The IZI interviewed 51 children and adolescents between the ages of six and 17 (19 girls and 32 boys) and 22 adult companions who had bought cinema tickets for the 3D film screening of their own accord.

The 3D film experience makes children aware of the limited nature of other filmic representation. The film experience is described as “like in real life” (boy, 12 years old) or “as if it was reality” (boy, 13 years old). If children and adolescents draw their film experience, there is often an object coming out of the screen.

When asked what they expect will be the added value of 3D technology, the expectations of nearly all the respondents are high: that things or people will fly towards them, that the action will seem more real, and that 3D technology will make watching the film more fun.
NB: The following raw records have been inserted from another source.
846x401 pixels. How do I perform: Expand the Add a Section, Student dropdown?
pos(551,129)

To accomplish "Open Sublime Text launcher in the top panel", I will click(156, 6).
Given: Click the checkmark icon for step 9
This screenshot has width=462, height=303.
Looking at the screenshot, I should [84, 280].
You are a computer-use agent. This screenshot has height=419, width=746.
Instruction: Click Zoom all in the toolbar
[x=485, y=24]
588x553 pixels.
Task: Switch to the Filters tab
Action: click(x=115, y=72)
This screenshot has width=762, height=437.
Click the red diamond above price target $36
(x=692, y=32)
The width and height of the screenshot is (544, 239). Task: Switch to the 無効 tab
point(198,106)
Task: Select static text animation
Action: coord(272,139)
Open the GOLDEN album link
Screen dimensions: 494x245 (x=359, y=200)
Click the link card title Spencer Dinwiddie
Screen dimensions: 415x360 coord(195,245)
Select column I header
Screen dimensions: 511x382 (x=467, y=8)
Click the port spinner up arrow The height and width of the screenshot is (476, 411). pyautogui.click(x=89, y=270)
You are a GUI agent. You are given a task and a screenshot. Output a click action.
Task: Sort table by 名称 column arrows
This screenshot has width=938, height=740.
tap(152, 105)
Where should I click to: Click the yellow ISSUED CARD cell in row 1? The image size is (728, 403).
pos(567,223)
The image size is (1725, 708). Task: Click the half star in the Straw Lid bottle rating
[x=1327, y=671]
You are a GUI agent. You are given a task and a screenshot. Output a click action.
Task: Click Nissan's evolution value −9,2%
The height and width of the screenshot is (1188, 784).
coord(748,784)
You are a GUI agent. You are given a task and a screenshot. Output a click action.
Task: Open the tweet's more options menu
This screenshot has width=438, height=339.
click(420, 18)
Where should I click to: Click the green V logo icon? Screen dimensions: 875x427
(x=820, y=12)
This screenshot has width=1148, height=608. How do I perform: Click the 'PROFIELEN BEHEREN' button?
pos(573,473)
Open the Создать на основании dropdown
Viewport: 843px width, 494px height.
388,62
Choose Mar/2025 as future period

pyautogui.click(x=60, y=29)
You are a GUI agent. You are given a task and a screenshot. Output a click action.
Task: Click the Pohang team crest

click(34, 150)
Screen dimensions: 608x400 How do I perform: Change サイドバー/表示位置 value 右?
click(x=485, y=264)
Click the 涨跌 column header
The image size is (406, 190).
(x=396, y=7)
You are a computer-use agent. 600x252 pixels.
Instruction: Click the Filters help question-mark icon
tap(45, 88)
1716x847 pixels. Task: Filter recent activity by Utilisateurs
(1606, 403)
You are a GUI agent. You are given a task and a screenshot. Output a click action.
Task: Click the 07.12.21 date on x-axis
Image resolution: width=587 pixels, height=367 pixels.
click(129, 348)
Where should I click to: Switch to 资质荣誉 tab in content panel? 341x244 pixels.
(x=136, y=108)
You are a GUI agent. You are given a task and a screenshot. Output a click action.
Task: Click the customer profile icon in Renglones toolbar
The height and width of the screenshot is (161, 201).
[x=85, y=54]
Over a third of informants hope that the 3D technology will make it easier to engage emotionally with the story and to feel as if they are in the film. When asked after the film, the results show that the expectations of several girls and boys had been fulfilled to a certain extent. The 3D technology did make the film more exciting, and almost all who had hoped for this indicated that watching the film in 3D been more fun; they felt it was “more real”.     

They were disappointed, however, by the objects flying towards them. They had expected more illusion of space. The hope that the 3D technology would perhaps give them “butterflies in my tummy” was only fulfilled for one fifth of the children. Most of those who saw the film Hugo Cabret did have the feeling of “being right in the middle of it”, but most of those who saw John Carter did not. Most of those who saw John Carter did not have their hope fulfilled that the technology would make the film more believable, however expectations were significantly surpassed for those who saw Hugo Cabret. It therefore depends mainly on how the technology is integrated into the narrative. The study provides clear examples of where this is successful and where it is not.

Götz, May; Bulla, Christine: "As if you're right in the middle of the place where the story is happening". How children and adolescents experience stereoscopic 3D technology. TelevIZIon, 26/2013/E, 41-45.